Ma non si tratta solo di mettere in atto una retta morale: la Siria è un membro delle Nazioni Unite, queste misure unilaterali coercitive nei confronti del popolo siriano sono una palese violazione della Carta delle Nazioni Unite. La stessa Organizzazione l’anno scorso ha chiesto la cessazione del regime sanzionatorio verso la Siria: “Sono colpita dalla pervasività dei diritti umani e dall’impatto umanitario delle misure coercitive unilaterali imposte alla Siria e dal totale isolamento economico e finanziario di un Paese il cui popolo sta lottando per ricostruirsi una vita dignitosa, dopo la decennale guerra”, ha detto la relatrice speciale delle Nazioni Unite Alena Douhan, ma finora senza esito.

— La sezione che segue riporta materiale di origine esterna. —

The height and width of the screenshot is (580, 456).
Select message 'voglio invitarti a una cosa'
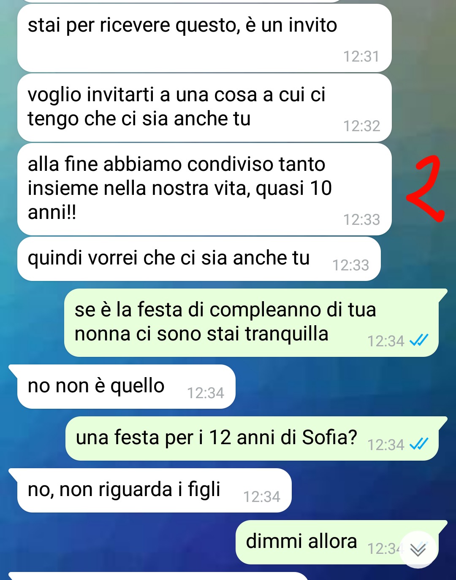tap(204, 108)
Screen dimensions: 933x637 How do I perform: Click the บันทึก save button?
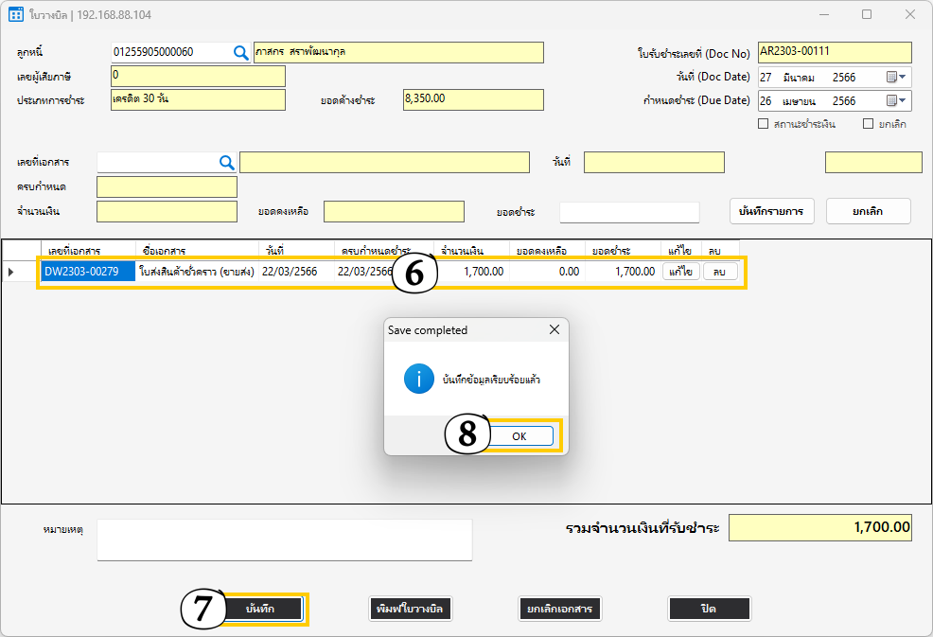pyautogui.click(x=261, y=609)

Le giustificazioni addotte al mantenimento delle sanzioni sono pietose: si continua a sostenere, mentendo, che sono messe in campo per “proteggere il popolo siriano dalla repressione del regime di Assad”. Ma guerre e sanzioni raramente vengono messe in atto per “motivi umanitari”, molto più spesso sono decise per motivi di egemonia economica e politica. Naturalmente, la narrativa della “difesa dei diritti umani” potrà andare avanti fino a che i media continueranno a sostenerla e non c’è segno che questo cessi.
Da parte sua, il governo siriano ha definito fuorviante la decisione dell’amministrazione statunitense di “congelare parzialmente e temporaneamente alcune misure omicide, coercitive e unilaterali” imposte al popolo siriano ed affermato che il provvedimento “non è altro che una ripetizione di precedenti decisioni formali volte solo a dare una falsa impressione di umanesimo”.
La domanda cruciale allora è: fino a che punto si proseguirà con l’embargo e con la rottura dei rapporti con la Siria? Si prenderà l’occasione dell’estremo stato di bisogno della popolazione (esasperata ancor più dal sisma), per cessare di fatto lo stato di guerra contro la Siria e mettere in campo un’equa riconciliazione? Oppure si dirà che malattie, come colera (è già in corso un’epidemia) e freddo uccidono per colpa di Assad? Se si continuerà in questo senso non ne sarei sorpreso ma voglio pensare che non sarà più così. Le circostanze attuali, che impediscono ormai biologicamente la sopravvivenza di almeno un terzo della popolazione, non concedono più di anteporre “se” o “ma” e chiedono cambiamenti radicali. Non può essere più sufficiente l’alibi del male dell’altro per giustificare azioni che peggiorano costantemente la vita delle persone.
L’atteggiamento occidentale verso la Siria muterà, la guerra ibrida ancora in corso cesserà? È presto per dirlo. Sì, alcuni segnali positivi ci sono, sono partiti dall’Italia due aerei militari pieni di aiuti sanitari alla volta di Beirut, destinati in Siria. Questa può essere la giusta occasione per sciogliere anche i nodi politici. Però allo stato attuale questo è solo auspicabile, non è ancora possibile dare un giudizio esaustivo ed anticipare il futuro.